In case you were interested, RAGAP's policies include:
  • Solving the energy crisis through expanding existing hydroelectric, wind, and geothermal sources, as well as beaming Solar energy directly from deep space or the surface of the Moon.

  • Desegregating society by eliminating employment and the welfare state, communalising all businesses.

  • Free public transport.

  • More places for kids to hang out.

  • "All work well be done in teams to maximise choices and abolish work and education created inequalities, segregation and discriminations."
As for Undercurrent itself, summarising it is truly a daunting task. No subject under the Sun is irrelevant for the overarching task of developing a super science based on multidimensional division of Labour, after all! In this issue I found:
  • An article on the failures of the EU's Global Climate Rescue Plan (it relies too much on capitalism).

  • A rant against the way school league tables are drawn up. ("Undercurrent say to Mr Knight on behalf British children's - let us learn! let us be educated! let us go some where!

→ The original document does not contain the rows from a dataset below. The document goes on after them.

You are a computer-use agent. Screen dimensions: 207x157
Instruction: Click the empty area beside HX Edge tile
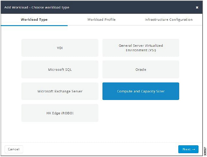[141, 113]
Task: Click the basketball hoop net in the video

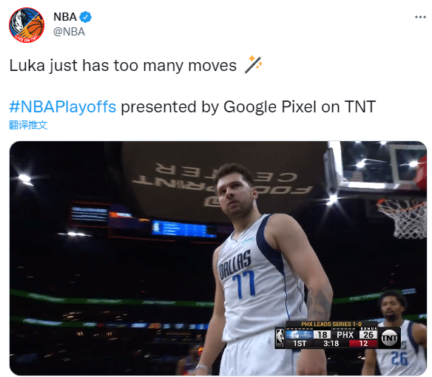Action: click(x=403, y=218)
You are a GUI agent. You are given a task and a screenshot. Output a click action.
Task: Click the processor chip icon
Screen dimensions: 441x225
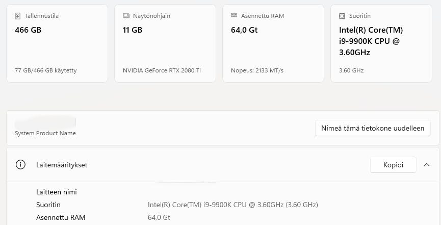342,16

Please don't turn us into illiterates!")

  • An uncharacteristically insightful and coherent piece on the plight of low-caste individuals in India.

  • An introduction to the ancient tradition of wassailing.

  • An attempt to construct a new phonetic spelling scheme for the English language.
But these are sideshows compared with the centrepiece of the issue, part nine of the epic series Some Aspects In the Functional Dimension of Division of Labour. Here and in the other scientific articles in the magazine the true genius of the magazine is presented. The ability to fill page after page with words and say nothing is something which should be treasured. However, at 1.50 for a 28 page issue I feel that Undercurrent is not quite worth the money. Buy it and be briefly amused, but don't subscribe.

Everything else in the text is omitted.